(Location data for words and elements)
================

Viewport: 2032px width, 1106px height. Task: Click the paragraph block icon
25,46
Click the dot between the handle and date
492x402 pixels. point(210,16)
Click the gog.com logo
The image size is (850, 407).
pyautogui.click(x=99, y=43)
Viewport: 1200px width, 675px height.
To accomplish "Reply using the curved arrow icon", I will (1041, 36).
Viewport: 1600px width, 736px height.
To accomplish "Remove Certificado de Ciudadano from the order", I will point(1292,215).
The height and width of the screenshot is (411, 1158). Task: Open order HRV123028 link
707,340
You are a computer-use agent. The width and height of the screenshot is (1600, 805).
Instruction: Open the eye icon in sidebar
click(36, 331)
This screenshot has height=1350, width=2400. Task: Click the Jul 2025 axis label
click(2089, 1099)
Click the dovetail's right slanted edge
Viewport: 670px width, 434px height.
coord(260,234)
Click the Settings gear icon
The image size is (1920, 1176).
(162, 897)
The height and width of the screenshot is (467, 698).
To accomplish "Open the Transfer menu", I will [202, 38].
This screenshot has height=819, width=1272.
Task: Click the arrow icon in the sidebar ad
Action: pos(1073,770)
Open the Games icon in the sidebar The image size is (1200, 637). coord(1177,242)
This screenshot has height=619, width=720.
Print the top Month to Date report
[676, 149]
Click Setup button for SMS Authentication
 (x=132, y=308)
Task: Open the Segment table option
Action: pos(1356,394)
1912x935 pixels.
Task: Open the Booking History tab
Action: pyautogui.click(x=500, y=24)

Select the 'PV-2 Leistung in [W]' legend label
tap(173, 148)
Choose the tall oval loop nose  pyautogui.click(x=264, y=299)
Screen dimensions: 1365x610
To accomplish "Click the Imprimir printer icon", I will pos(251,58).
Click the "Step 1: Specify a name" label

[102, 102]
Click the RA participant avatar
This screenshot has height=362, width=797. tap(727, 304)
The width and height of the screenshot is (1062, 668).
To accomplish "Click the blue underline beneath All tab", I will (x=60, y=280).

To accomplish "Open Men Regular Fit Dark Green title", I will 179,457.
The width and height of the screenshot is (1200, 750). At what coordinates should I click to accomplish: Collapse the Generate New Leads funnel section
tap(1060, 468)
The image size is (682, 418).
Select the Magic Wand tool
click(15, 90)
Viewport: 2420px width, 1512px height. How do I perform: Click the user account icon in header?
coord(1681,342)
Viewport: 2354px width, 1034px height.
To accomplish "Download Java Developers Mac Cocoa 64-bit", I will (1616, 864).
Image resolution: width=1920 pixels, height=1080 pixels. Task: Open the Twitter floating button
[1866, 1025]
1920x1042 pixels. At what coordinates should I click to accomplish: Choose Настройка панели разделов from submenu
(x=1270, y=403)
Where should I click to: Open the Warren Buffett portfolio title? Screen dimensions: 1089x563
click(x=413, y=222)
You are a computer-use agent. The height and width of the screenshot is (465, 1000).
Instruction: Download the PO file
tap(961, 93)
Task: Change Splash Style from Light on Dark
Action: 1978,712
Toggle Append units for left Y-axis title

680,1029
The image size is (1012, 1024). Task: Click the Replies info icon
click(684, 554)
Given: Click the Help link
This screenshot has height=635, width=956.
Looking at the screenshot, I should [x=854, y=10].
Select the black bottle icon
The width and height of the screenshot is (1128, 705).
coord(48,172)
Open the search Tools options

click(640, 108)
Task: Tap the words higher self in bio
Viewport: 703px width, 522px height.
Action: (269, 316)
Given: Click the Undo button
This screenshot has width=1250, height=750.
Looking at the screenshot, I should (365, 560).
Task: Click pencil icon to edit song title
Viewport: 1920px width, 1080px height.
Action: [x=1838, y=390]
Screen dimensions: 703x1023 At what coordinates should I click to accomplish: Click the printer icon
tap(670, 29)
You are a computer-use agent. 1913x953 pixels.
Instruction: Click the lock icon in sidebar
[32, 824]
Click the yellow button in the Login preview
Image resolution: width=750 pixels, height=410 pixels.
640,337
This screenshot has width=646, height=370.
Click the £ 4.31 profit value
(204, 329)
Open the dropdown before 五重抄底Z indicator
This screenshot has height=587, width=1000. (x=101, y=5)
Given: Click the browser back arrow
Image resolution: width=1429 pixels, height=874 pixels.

================

# Problem statement
Copy everything from the line that contains "Open the Games" down to the line that contains "tap(1060, 468)", including both of those lines, without changing anything.

# Response to the exercise
Open the Games icon in the sidebar The image size is (1200, 637). coord(1177,242)
This screenshot has height=619, width=720.
Print the top Month to Date report
[676, 149]
Click Setup button for SMS Authentication
 (x=132, y=308)
Task: Open the Segment table option
Action: pos(1356,394)
1912x935 pixels.
Task: Open the Booking History tab
Action: pyautogui.click(x=500, y=24)

Select the 'PV-2 Leistung in [W]' legend label
tap(173, 148)
Choose the tall oval loop nose  pyautogui.click(x=264, y=299)
Screen dimensions: 1365x610
To accomplish "Click the Imprimir printer icon", I will pos(251,58).
Click the "Step 1: Specify a name" label

[102, 102]
Click the RA participant avatar
This screenshot has height=362, width=797. tap(727, 304)
The width and height of the screenshot is (1062, 668).
To accomplish "Click the blue underline beneath All tab", I will (x=60, y=280).

To accomplish "Open Men Regular Fit Dark Green title", I will 179,457.
The width and height of the screenshot is (1200, 750). At what coordinates should I click to accomplish: Collapse the Generate New Leads funnel section
tap(1060, 468)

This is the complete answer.